"He does—the skunk!" acquiesced Riley.

"Stop calling a honest citizen names," directed Shotgun Shillman. "Mr. Reelfoot is an upright man. I don't believe he'd rob a child or steal the pennies off a dead baby's eyes. I don't believe he would—if any one was looking."

Simon Reelfoot rode up, tied his horse on the lee of the building—he was always tender of his stock—and entered.

"Howdy," he said glumly. "Cold day."

"If you'd wear something besides that relic of the days of '61 you wouldn't find it such a cold day," observed the straightforward Shotgun.

At which allusion to his ratty old blue army overcoat Simon's upper lip lifted. It might almost be said that he snarled silently.
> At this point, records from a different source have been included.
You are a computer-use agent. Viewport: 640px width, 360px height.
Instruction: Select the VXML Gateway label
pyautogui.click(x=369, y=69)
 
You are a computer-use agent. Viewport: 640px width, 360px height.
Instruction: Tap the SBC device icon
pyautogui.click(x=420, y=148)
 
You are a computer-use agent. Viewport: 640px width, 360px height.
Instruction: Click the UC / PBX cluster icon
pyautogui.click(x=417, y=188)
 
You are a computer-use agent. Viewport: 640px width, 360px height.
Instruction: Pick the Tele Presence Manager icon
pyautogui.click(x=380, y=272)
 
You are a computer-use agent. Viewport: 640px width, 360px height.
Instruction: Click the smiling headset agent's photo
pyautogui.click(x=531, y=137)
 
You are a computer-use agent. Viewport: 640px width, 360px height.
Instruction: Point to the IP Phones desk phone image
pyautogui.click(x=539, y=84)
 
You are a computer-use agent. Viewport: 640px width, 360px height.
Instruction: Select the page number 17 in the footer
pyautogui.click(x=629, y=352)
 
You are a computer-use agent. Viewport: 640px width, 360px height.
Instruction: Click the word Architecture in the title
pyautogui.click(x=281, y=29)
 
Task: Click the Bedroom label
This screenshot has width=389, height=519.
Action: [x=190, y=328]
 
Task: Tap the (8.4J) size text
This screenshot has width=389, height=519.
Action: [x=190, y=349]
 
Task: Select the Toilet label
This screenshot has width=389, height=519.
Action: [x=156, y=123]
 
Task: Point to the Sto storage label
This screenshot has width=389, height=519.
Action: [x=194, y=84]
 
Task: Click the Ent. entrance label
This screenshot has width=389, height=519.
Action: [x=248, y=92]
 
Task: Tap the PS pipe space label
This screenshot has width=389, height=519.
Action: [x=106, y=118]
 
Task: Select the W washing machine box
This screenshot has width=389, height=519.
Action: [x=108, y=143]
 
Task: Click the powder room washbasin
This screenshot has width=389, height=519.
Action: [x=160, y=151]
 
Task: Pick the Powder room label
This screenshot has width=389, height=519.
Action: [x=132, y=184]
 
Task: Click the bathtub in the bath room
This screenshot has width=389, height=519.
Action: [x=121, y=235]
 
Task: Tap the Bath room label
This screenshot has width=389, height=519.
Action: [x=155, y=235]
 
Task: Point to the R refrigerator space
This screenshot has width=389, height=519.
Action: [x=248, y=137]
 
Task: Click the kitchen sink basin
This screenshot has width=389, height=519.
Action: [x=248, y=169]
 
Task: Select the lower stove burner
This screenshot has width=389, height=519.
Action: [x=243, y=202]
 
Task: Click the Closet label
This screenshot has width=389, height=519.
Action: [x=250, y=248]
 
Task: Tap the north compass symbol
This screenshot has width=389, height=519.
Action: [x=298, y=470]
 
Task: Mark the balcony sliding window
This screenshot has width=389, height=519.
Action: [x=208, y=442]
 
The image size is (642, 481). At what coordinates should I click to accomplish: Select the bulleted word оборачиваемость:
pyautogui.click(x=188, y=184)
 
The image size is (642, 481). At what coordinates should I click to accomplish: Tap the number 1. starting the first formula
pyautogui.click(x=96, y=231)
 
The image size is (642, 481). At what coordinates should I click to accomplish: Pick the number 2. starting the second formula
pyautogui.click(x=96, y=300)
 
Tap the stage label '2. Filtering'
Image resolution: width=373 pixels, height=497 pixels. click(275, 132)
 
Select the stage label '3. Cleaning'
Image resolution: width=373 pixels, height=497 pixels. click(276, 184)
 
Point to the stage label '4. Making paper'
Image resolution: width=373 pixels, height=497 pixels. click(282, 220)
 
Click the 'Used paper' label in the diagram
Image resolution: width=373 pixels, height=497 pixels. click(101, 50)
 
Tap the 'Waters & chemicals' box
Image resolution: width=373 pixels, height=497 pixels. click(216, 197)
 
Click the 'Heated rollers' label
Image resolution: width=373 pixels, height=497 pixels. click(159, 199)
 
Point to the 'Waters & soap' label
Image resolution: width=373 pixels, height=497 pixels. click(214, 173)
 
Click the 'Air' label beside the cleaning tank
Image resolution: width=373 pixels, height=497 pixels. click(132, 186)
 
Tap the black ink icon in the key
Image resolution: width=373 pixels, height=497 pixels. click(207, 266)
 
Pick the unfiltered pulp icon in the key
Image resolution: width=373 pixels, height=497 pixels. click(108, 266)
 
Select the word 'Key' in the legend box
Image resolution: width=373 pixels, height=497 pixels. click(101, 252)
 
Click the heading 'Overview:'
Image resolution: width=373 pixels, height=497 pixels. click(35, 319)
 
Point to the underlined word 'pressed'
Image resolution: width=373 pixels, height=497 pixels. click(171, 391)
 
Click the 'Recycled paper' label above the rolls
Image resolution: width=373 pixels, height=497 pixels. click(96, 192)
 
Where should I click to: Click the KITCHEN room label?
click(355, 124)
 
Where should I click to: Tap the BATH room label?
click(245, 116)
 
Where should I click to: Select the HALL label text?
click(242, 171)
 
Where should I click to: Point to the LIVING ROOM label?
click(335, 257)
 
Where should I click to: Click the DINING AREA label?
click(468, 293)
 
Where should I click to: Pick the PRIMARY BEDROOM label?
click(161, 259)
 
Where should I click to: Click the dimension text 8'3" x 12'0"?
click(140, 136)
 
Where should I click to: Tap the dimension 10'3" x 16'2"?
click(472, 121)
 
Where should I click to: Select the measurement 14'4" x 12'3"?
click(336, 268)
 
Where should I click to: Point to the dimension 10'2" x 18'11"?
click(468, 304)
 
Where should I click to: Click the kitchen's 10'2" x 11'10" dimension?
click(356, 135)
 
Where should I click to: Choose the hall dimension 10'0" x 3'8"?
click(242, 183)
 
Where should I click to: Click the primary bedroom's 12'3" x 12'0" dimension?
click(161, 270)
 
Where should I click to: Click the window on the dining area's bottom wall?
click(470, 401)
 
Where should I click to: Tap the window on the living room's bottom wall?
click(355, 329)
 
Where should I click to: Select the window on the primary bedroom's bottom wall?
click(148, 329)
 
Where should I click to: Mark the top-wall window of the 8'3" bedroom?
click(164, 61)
"Feller as poor as I am can't afford to buy buffalo coats," he declared in the grumbling rumble so oddly at variance with his build. For he was a little clean-shaven man, this Simon Reelfoot, with a hatchet face and the watery peering eyes of the habitual drunkard.

"Yeah," he grumbled, staring from one to another of the three officers with open disapproval. "I ain't got money to buy buffalo coats. I have to work to earn my living, I do. I ain't got time to sit on my hunkers around a hot stove come-day-go-day a-taking the county's money for doing nothin'."

"Which will be just about all from you, Reelfoot," Billy Wingo suggested sharply.

"Oh, you can't scare me," said Simon, shaking a lowering and dogged head. "I say what I think, and if folks don't like it they know what they can do."